British Prime Minister Boris Johnson told French President Emmanuel Macron on Friday that he wants to “re-establish cooperation”, Macron’s office said, amid a diplomatic crisis over a submarine contract with Australia.
Macron was left furious last week after Australia ditched a mega-deal to buy diesel submarines from France in favour of American nuclear-powered ones — secured during secret negotiations facilitated by Britain.
In the conversation, which the Elysee said came at Johnson‘s request, the British prime minister said he hoped for cooperation “in line with our values and our common interests”, such as the battle against climate change, securing the Indo-Pacific region and the fight against terrorism.
Macron told Johnson that “he is awaiting his proposals”, his office said in a brief statement.
French fury over what it sees as a “stab in the back” over the submarine contract saw Macron recall the French ambassadors to Washington and Canberra in an unprecedented diplomatic protest.
But the French envoy in London remained at her post, with France’s Europe Minister Clement Beaune dismissing London as a mere “third wheel” in the deal and a “junior partner” to the US.
Using franglais, Johnson this week appealed to France to “Donnez-moi un break”, calling for calm after tempers flared in France, while also telling Paris to “prenez un grip” (“get a grip”).
‘Serious blow to trust’
The submarine spat brought relations between Paris and London to their worst since Britain’s 2016 vote to leave the European Union.

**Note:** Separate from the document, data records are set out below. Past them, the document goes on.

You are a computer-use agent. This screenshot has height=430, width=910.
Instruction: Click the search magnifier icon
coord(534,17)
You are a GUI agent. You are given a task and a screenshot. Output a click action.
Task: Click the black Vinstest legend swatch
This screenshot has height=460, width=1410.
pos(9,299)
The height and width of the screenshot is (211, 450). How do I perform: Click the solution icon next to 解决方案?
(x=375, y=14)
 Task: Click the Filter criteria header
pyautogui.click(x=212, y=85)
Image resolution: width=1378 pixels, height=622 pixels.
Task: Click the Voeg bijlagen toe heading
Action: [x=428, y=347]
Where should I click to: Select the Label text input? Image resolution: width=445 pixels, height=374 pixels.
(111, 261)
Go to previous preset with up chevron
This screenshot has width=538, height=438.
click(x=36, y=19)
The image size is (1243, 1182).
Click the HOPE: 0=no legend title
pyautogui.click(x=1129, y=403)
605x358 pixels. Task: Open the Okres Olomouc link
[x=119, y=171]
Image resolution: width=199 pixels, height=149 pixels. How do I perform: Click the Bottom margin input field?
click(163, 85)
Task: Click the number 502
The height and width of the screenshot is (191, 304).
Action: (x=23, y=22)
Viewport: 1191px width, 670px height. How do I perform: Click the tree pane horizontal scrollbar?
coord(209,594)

Brexit has led to several disagreements between both nations, notably over fishing rights but also the still vexing issue of trade between mainland Britain and the province of Northern Ireland.
Migrant flows have also been a major irritant between Paris and London.
There remains, however, a willingness on both sides to continue close cooperation in defence matters, experts say.
The submarine deal “created a legitimate anger in France and clearly dealt a serious blow to trust and cooperation between France and the UK in a relationship already strained by years of post-Brexit disputes”, said Hans Kundnani and Alice Billon-Galland, analysts at the Chatham House policy institute.
But they said “the reality is the two countries share a similar set of interests and partners in the Indo-Pacific and beyond, and will need to find ways to navigate current tensions”.
If they succeed that could open the way for other Europeans to also contribute to security in Asia, they said.